Un año posterior a este momento tan afortunado para mí, Brook estrenaría la película Encuentros con hombres notables, sobre los primeros años de búsqueda espiritual y de conocimientos ocultos de George Ivánovich Gurdjieff, el místico, compositor, escritor y maestro de bailes de origen armenio que llegó a Europa en 1920 proveniente del Este y cuyo libro más representativo es Encuentros con hombres notables (razón del título de este artículo). En Hilos del tiempo, su autobiografía, Brook nos compartiría esas enseñanzas espirituales.

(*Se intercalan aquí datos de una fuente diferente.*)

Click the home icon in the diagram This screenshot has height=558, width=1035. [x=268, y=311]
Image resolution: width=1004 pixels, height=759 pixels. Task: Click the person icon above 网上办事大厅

Diez años después, en 1988, junto con Jean-Claude Carrière, Brook tejería para el teatro el Mahabharata, el gran poema épico de la India, de ocho y más horas de representación. Ya habría dirigido una exitosa Carmen, de Georges Bizet, pues también incursionó en la ópera. Y en esa misma época se aventuró con un montaje minimalista de El jardín de los cerezos, de Chéjov, que pude presenciar en la Brooklyn Academy of Music con la actriz Natasha Parry, esposa de Brook, en el papel de Liubov Andréievna Ranévskaya, la propietaria de la finca que posteriormente va a venderse. Un drama que remata Chéjov en el último acto con el sonido tajante del hacha tirando abajo el jardín de los cerezos. El fin de una era: su simiente. Y seguirían más: La tempestad, de Shakespeare, con el actor Yoshi Oida, en 1991, y El vestido, una historia sudafricana de Can Themba, que fue interpretada en el Kennedy Center en 2014.
Pero Brook se interesaría asimismo por la neurología, aunque declaró que, ante todo, antes que el teatro, lo que le fascinaba era viajar. Un artista y pensador brillante, no cabe duda. Un hombre notable. Que recibiría en 2019 el premio literario Princesa de Asturias por sus apasionantes, eruditos y transgresores escritos. Que vino a Colombia y se presentó sorpresivamente en 1980 en el TEC de Cali, pero no logró nunca el beneplácito de nuestro nobel para hacer Cien años de soledad en teatro porque, a su parecer, Brook ya no estaba en edad para emprender un proyecto de tales dimensiones. Pienso que lo estaba. Habría quedado, aunque de manera efímera, porque el teatro lo es, esencial, deslumbrante.